# [Task prompt]
The answer must consist of every line in the records below that contains the string "computer".

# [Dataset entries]

________________

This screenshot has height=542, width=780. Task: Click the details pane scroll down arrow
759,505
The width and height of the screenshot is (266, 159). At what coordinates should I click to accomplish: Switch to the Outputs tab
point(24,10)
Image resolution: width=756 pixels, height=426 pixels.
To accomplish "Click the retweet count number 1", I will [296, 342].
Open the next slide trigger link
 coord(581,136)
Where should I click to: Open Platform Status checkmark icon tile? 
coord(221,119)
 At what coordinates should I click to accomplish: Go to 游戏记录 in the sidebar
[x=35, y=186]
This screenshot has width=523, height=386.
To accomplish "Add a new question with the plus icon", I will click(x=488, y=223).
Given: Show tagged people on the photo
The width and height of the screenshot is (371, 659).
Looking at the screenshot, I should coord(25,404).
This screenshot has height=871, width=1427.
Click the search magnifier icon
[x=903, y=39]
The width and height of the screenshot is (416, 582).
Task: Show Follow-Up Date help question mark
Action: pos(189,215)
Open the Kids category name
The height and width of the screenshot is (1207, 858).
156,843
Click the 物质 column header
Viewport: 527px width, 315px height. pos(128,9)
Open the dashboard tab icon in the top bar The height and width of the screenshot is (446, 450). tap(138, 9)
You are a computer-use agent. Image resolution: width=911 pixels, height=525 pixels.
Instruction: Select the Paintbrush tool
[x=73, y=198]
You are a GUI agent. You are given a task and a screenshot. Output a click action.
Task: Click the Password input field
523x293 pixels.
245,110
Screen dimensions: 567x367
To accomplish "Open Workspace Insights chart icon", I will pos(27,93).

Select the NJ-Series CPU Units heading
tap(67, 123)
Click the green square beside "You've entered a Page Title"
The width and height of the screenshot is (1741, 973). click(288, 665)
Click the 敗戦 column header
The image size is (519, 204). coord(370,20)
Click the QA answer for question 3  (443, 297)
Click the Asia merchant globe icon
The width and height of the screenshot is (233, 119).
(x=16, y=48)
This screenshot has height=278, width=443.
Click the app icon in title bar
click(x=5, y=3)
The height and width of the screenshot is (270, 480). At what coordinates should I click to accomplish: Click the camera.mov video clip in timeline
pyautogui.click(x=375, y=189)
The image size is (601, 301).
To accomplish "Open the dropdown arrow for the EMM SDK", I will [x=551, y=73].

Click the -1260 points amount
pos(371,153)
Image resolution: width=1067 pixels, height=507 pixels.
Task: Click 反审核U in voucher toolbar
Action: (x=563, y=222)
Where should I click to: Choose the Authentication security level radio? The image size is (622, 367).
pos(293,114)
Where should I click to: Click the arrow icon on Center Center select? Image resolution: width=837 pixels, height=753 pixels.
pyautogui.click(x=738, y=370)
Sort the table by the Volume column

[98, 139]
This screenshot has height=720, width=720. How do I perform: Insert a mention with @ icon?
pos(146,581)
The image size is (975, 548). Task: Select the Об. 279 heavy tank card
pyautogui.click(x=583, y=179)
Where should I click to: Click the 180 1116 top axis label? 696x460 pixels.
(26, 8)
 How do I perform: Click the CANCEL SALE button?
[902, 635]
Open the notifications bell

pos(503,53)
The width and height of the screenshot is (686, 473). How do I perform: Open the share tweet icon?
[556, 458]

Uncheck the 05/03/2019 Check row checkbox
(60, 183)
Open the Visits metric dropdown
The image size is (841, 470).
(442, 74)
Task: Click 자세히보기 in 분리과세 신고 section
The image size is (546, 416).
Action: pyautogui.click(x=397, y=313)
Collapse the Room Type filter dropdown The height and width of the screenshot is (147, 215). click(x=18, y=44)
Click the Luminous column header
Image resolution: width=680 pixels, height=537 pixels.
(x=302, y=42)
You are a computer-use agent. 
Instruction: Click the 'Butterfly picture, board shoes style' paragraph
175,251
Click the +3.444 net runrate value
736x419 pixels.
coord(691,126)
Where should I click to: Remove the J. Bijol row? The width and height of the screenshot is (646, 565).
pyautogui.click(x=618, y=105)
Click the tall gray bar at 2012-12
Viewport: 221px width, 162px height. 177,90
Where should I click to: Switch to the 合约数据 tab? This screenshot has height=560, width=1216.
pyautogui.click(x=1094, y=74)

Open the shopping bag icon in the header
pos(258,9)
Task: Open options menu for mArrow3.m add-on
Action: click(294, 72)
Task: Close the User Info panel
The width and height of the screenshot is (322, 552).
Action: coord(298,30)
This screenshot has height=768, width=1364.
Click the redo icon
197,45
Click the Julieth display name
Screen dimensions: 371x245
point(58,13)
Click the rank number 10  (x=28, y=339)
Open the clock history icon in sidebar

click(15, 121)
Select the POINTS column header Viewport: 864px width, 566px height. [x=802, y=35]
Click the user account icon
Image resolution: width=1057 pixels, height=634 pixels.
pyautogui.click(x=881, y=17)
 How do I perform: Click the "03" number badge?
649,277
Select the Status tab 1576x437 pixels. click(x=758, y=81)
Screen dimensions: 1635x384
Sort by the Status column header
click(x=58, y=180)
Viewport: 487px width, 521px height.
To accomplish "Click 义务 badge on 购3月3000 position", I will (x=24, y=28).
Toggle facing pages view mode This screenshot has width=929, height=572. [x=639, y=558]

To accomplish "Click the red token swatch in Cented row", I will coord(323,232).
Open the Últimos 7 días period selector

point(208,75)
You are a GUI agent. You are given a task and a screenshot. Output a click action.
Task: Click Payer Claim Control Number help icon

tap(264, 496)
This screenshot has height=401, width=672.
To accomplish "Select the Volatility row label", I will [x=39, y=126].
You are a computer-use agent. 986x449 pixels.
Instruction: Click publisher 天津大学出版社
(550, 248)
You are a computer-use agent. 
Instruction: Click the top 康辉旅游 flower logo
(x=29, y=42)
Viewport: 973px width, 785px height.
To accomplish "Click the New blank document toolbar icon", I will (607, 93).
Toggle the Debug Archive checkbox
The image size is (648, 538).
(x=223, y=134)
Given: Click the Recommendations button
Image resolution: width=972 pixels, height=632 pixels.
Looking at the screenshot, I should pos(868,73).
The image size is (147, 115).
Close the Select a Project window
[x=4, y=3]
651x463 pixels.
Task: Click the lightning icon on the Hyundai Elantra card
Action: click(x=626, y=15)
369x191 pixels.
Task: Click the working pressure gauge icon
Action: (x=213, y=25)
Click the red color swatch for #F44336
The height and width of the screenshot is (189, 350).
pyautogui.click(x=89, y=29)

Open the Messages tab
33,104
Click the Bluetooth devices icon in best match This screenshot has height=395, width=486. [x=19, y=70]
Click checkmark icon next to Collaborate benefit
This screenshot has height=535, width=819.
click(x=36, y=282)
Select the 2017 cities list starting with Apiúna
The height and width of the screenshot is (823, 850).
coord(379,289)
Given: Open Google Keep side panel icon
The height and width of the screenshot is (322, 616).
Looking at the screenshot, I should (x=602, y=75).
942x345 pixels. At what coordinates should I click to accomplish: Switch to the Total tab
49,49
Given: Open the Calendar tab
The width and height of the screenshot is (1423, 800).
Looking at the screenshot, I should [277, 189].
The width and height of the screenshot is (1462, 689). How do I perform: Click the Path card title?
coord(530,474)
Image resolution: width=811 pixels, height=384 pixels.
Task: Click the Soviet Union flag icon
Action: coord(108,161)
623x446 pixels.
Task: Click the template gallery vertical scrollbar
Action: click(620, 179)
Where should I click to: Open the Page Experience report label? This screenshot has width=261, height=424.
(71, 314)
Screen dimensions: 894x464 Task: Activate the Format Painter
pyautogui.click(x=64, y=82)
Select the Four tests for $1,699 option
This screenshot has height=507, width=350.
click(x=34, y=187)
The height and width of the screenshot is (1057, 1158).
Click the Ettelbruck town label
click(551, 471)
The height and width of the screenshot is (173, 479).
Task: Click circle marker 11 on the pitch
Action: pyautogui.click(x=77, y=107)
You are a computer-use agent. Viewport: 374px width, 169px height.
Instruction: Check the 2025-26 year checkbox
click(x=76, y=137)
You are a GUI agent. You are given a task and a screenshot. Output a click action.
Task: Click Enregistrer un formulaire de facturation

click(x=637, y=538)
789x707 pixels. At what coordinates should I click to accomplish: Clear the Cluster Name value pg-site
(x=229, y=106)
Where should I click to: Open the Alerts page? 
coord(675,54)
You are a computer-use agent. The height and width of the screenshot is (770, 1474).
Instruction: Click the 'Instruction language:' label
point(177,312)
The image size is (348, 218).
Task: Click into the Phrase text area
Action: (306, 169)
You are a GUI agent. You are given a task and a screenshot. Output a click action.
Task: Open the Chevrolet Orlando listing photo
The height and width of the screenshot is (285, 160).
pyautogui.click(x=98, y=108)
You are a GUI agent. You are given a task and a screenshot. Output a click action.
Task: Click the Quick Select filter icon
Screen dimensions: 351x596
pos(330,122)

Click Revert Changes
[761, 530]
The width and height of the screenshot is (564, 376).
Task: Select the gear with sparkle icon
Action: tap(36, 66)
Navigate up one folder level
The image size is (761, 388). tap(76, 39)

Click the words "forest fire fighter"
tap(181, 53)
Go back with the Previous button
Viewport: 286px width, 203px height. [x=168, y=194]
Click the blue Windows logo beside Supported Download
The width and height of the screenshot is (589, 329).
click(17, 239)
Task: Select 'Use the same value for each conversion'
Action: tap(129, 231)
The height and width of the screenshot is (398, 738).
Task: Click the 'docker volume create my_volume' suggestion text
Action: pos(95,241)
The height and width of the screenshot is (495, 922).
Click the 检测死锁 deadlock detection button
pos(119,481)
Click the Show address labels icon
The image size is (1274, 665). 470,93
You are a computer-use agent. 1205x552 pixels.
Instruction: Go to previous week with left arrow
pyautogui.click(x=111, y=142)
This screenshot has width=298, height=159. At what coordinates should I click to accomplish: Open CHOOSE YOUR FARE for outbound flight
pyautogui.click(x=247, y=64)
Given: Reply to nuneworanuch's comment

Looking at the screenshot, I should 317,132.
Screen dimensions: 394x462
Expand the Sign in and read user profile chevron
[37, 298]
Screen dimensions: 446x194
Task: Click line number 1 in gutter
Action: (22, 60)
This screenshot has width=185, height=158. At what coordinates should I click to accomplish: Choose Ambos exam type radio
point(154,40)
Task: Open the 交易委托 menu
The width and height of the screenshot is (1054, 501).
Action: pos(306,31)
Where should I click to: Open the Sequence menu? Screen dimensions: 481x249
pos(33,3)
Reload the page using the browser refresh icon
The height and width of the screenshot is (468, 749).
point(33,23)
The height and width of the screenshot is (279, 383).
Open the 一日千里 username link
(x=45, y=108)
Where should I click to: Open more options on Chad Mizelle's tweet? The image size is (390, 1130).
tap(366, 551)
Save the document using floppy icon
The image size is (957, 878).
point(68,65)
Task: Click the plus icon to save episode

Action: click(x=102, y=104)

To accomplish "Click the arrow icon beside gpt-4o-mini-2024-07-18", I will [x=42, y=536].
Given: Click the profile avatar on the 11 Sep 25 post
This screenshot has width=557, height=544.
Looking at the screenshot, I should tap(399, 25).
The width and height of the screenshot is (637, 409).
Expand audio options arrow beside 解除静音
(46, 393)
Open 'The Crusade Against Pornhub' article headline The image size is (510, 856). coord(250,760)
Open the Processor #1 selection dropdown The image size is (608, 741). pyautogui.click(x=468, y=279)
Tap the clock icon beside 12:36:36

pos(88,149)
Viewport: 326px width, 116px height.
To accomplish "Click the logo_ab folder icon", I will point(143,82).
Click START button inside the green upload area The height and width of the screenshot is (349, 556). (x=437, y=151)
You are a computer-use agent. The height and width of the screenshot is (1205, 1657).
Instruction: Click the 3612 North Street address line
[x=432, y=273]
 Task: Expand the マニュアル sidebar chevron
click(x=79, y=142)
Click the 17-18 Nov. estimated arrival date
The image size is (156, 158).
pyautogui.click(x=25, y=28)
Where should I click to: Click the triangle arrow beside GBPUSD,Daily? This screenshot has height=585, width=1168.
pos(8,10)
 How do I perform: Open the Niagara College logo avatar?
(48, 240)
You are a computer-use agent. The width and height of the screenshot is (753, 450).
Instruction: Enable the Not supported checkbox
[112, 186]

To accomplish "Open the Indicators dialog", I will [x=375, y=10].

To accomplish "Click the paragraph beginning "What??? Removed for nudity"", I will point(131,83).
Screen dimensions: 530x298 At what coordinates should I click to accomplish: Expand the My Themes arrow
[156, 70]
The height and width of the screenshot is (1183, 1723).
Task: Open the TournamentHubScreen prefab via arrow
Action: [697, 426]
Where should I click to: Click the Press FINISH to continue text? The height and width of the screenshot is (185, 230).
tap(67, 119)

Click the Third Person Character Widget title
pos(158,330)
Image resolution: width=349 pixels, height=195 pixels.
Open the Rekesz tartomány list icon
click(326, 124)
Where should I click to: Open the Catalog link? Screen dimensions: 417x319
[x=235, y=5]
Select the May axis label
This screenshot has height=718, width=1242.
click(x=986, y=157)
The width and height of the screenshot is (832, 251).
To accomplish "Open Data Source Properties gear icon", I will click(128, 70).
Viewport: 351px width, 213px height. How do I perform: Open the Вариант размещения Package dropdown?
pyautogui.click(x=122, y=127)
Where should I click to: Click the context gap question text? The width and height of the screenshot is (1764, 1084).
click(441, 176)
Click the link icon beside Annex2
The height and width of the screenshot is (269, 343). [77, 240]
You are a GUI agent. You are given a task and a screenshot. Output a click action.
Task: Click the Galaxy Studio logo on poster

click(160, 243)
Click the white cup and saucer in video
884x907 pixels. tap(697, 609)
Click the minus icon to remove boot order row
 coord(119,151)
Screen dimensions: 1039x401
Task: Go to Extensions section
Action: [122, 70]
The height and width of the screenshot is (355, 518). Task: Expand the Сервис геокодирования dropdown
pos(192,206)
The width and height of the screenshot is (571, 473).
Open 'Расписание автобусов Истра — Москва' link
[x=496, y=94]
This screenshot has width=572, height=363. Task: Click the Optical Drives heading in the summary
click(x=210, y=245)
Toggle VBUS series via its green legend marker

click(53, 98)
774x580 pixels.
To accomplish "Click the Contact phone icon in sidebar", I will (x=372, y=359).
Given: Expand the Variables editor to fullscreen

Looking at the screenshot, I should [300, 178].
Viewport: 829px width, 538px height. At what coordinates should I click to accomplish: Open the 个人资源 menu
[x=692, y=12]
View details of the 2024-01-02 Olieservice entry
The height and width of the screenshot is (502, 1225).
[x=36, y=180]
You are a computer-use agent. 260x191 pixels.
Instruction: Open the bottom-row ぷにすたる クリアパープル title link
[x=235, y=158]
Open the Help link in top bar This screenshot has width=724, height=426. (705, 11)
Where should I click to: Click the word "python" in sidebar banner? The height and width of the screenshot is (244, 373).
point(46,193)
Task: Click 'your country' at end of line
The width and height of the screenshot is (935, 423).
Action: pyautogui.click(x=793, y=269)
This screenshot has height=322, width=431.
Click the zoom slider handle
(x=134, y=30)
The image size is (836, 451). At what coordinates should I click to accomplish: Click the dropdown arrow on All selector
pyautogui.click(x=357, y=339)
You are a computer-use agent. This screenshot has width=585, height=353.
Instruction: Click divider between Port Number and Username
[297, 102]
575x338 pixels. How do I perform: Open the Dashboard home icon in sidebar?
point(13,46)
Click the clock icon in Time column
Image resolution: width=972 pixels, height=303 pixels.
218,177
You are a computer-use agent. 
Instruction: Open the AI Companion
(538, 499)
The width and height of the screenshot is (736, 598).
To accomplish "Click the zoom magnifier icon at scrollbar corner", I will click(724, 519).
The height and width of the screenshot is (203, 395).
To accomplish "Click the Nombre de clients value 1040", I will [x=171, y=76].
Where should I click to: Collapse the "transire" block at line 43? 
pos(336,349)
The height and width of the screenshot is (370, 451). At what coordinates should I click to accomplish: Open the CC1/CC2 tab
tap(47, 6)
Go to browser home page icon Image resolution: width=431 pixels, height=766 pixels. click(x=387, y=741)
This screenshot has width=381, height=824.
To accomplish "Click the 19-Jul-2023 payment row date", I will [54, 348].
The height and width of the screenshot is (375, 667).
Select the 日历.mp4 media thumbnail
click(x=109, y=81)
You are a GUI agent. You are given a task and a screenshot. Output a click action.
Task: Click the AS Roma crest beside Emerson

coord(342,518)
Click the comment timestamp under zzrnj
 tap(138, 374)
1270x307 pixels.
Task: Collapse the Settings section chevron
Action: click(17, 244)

________________

# [Exercise solution]
You are a computer-use agent. Image resolution: width=911 pixels, height=525 pixels.
You are a computer-use agent. 
You are a computer-use agent. 986x449 pixels.
You are a computer-use agent. 
You are a computer-use agent. Viewport: 374px width, 169px height.
You are a computer-use agent. The height and width of the screenshot is (770, 1474).
You are a computer-use agent. 1205x552 pixels.
You are a computer-use agent. The height and width of the screenshot is (1205, 1657).
You are a computer-use agent. The width and height of the screenshot is (753, 450).
You are a computer-use agent. 260x191 pixels.
You are a computer-use agent. This screenshot has width=585, height=353.
You are a computer-use agent. 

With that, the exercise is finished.